抜粋文:

さらに、特許文献3にはLI2SとP2S5を、68〜74モル%:26〜32モル%の比率で合成した硫化物系結晶化ガラスで10−3Scm−1台のイオン伝導性を実現している。
溶融法を選択した場合、900℃以上の高温下における混合と急冷作業が必要であり、不活性環境や耐腐食性設備等の問題から量産化が困難であった。
また、メカニカルミリング法でも目的の固体電解質が得られるまでの処理時間が30時間以上と長いため生産性に問題があり、また、処理時に器壁やボール等に電解質が固着し歩留を低下させる問題があった。
本発明は、上記問題に鑑みなされたものであり、工業生産が可能であり、かつ経済性に優れる固体電解質の製造方法を提供することを目的とする。
本発明によれば、以下の硫化物系固体電解質の製造方法等が提供される。
1.少なくとも硫化リチウムと他の硫化物に、炭化水素系有機溶媒を加えた状態でメカニカルミリング処理する工程を含む硫化物系固体電解質の製造方法。
2.前記他の硫化物が、硫化リン、硫化ケイ素、硫化ホウ素及び硫化ゲルマニウムから選択される1つ以上の硫化物である1記載の硫化物系固体電解質の製造方法。
3.前記炭化水素系有機溶媒中に含まれる水分量が50ppm(重量)以下である1記載の硫化物系固体電解質の製造方法。
4.前記メカニカルミリング処理を施した後、得られた硫化物系固体電解質を加熱処理する工程を有する1〜3のいずれかに記載の硫化物系固体電解質の製造方法。
5.上記1〜4のいずれかに記載の製造方法により得られる硫化物系固体電解質を含む全固体リチウム二次電池。
6.上記1〜4のいずれかに記載の製造方法により得られる硫化物系固体電解質を含む全固体リチウム一次電池。
7.上記5に記載の全固体リチウム二次電池又は請求項6に記載の全固体リチウム一次電池を備えた装置。
8.少なくともSとLiとを含む固体電解質粗粒子を湿式粉砕する工程を含む、固体電解質粒子の製造方法。
9.湿式粉砕された所定粒径の硫化リチウム粒子と、湿式粉砕された所定粒径である他の硫化物粒子とを混合し、この混合物を80℃〜300℃で加熱処理する、固体電解質粒子の製造方法。
本発明の製造方法で得られる固体電解質は、室温でも高いリチウムイオン伝導性を示し、工業生産が可能で、経済性に優れる。
本発明の製造方法は、少なくとも硫化リチウムと他の硫化物に、炭化水素系有機溶媒を加えた状態でメカニカルミリング処理する工程を含む。
原料である硫化リチウムとしては、例えば、特許第3528866号(特開平7−330312号公報)に記載の方法で合成することができる。特に、国際公開第2005/040039号に記載された方法等で合成し、純度が99%以上であるものが好ましい。

記述課題 1: 抜粋文によると、メカニカルミリング法で目的の固体電解質が得られるまでの処理時間はどの程度ですか。

利用可能なデータ:
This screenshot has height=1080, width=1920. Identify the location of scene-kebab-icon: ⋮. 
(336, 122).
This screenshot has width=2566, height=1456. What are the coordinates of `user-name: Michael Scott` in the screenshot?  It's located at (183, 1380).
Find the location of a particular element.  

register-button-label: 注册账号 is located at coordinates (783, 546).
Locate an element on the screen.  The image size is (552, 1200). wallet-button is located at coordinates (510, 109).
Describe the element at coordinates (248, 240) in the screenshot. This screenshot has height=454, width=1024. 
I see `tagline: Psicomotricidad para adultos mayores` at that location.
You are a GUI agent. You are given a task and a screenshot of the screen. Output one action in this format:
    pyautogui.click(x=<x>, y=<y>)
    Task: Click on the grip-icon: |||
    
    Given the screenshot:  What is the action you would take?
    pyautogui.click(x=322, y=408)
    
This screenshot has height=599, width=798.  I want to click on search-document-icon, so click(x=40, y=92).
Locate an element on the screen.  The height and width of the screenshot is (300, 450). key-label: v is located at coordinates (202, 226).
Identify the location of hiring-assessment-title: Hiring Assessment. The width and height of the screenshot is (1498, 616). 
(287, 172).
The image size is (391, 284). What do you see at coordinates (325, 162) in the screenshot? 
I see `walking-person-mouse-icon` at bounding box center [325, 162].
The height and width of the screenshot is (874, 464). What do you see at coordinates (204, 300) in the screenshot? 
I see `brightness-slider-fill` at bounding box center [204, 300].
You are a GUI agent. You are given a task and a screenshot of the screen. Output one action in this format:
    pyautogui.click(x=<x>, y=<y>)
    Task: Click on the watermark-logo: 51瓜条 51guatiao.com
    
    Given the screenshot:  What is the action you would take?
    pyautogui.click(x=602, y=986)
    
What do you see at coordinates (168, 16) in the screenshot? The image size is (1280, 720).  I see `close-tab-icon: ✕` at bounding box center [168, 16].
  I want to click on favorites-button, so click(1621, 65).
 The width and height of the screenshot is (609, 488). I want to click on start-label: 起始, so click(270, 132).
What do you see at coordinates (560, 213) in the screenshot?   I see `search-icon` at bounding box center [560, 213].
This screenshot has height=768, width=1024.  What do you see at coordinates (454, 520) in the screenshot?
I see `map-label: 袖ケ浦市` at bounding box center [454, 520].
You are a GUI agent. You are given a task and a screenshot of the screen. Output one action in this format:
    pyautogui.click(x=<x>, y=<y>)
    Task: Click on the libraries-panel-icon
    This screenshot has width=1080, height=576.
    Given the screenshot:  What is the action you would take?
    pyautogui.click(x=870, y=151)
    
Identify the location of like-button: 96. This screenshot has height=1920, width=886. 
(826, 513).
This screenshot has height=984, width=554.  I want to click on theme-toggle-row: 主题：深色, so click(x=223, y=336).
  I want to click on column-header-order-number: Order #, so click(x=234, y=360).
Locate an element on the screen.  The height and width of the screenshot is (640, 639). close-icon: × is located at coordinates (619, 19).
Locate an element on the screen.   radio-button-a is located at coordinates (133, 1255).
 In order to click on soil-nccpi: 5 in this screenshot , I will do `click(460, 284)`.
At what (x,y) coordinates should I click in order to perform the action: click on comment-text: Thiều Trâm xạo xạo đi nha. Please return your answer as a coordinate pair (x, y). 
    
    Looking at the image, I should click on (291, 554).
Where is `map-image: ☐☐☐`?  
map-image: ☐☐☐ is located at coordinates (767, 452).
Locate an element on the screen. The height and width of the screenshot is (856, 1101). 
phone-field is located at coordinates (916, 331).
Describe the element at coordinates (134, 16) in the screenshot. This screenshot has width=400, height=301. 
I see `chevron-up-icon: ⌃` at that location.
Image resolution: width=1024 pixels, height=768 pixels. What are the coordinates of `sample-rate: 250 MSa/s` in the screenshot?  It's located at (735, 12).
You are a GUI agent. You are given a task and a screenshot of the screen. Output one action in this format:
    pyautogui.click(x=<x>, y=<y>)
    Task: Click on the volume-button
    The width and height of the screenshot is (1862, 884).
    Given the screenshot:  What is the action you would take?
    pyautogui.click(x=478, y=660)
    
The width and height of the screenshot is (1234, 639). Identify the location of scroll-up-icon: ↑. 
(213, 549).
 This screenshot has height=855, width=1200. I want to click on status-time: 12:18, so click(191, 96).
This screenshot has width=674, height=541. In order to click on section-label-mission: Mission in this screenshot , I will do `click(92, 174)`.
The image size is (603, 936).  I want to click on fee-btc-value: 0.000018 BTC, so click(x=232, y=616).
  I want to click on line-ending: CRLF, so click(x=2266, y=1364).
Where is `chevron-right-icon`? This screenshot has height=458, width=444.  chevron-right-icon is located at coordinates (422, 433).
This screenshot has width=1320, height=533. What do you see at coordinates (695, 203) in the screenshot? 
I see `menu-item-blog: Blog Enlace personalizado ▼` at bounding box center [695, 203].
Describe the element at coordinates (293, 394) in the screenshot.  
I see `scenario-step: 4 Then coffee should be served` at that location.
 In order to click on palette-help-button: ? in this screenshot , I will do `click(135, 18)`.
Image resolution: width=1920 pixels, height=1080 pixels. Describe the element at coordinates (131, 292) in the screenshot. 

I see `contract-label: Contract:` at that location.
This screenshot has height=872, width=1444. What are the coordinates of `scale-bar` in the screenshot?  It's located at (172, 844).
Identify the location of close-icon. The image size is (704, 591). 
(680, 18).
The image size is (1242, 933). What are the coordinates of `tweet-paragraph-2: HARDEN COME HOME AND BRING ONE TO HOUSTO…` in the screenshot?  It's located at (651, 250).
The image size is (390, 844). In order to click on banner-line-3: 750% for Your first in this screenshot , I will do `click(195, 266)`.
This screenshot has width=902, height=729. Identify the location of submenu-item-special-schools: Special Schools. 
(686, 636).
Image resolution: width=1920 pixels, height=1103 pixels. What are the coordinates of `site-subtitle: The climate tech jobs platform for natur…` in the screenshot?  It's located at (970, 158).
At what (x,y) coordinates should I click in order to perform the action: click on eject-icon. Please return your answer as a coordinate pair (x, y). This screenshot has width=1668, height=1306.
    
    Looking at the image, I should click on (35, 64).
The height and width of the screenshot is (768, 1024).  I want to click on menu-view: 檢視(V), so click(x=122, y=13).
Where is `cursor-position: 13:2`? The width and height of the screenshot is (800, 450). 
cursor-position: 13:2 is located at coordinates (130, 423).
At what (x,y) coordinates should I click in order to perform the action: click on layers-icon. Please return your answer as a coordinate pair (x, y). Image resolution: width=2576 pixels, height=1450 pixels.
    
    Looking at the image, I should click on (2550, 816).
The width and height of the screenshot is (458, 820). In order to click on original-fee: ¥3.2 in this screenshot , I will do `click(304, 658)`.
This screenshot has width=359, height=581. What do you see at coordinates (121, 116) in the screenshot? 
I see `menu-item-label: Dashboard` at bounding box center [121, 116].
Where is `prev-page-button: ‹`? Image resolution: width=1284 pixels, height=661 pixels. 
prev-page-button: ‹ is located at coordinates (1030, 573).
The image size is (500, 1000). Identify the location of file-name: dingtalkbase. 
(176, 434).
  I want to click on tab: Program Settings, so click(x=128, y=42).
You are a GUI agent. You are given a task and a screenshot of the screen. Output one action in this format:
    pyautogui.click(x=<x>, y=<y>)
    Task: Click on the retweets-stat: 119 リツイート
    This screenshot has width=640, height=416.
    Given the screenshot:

記述課題 2: 記録のうち「What do you see at coordinates (560, 213)」を含む行から「center [454, 520].」を含む行まで(両端の行を含む)を、「This screenshot has」を「The screen image has」に書き換え、ほかは変えずに示してください。

解答欄 1: 30時間以上です。

解答欄 2:
What do you see at coordinates (560, 213) in the screenshot?   I see `search-icon` at bounding box center [560, 213].
The screen image has height=768, width=1024.  What do you see at coordinates (454, 520) in the screenshot?
I see `map-label: 袖ケ浦市` at bounding box center [454, 520].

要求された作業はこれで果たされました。